A5 : We understand that this baseline is to reduce the intermediate size of the FFN, resulting in a smaller FFN as well. However, we chose not to pursue this approach because our investigation focuses on structured linear transformations (e.g., low-rank or block-diagonal matrices), as stated in the introduction.
- First, these structured matrices serve as plug-and-play replacements for the dense layer. This allows us to extend our findings to dense layers in other architectures easily. Also, maintaining the input and output dimensions doesn't affect the design of other components.
- Second, techniques like pruning cannot function as plug-and-play transformations, as they may require complex dimension changes and impact other components in the network.
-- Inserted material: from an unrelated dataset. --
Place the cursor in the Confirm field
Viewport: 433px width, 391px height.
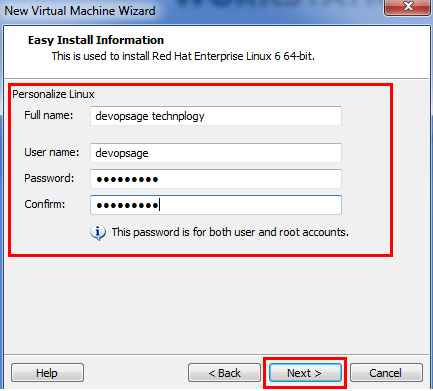click(x=216, y=205)
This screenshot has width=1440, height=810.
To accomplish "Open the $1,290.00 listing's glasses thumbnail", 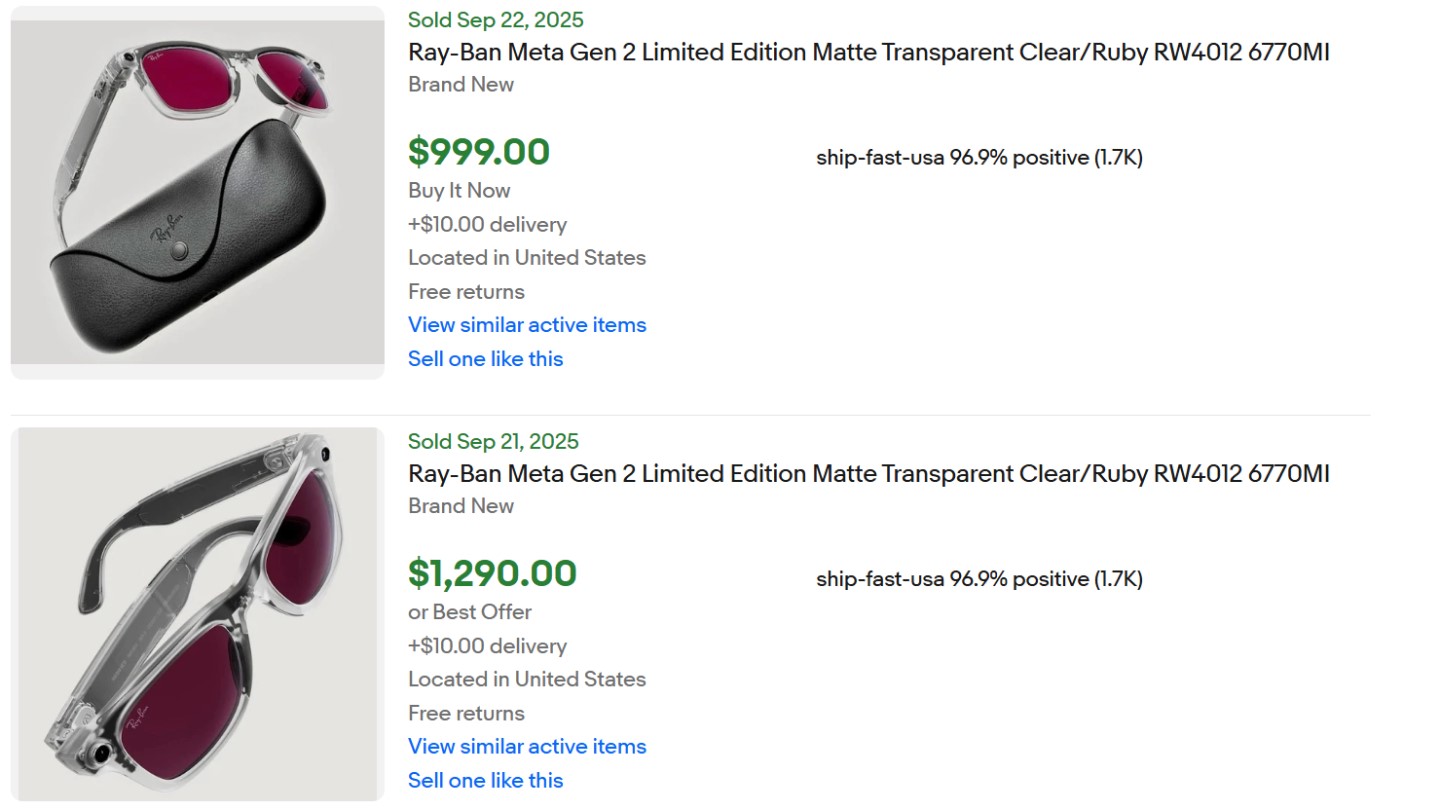I will 197,614.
Moreover, they fall outside the scope of our current context and are left for future work.
In summary, we excluded FFN changes to simplify our explorations. We believe these changes are also orthogonal and can be combined with the structured linear transformations.
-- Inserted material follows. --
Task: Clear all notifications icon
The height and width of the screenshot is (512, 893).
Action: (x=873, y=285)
Thank you for the detailed rebuttal. Overall, I am pleased with the answers and clarifications provided, and I’ve adjusted my score accordingly. I am not convinced by the arguments provided against the baseline where the FFN is not expanded, that is, the FFN remains dense with both layers set to the same size (d_model = dim_feedforward). I strongly recommend that the authors include this baseline.
A1. I am satisfied with the additional experiments at 100B tokens, given the computational cost of pre-training.
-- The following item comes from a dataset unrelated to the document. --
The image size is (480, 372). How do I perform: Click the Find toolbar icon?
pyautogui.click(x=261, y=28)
A2. I appreciate the commitment.
A3. I am pleased with the downstream evaluations, considering the limited time for the rebuttal, although I still believe additional experiments are necessary to make a strong case.
A4. Thank you for the provided figures on the scaling law. It is now clear to me that structured FFNs could outperform dense FFNs at larger scales.
A5. I disagree with the response on this point. I believe it is important to include a baseline where the FFN remains dense, as in the vanilla Transformer, but the second layer is the same size as the first. This baseline requires only setting torch.nn.Transformer(d_model=512, dim_feedforward=512, ...) in PyTorch. This baseline requires no implementation since only a single parameter needs to be changed, and the FFN remains structured (dense).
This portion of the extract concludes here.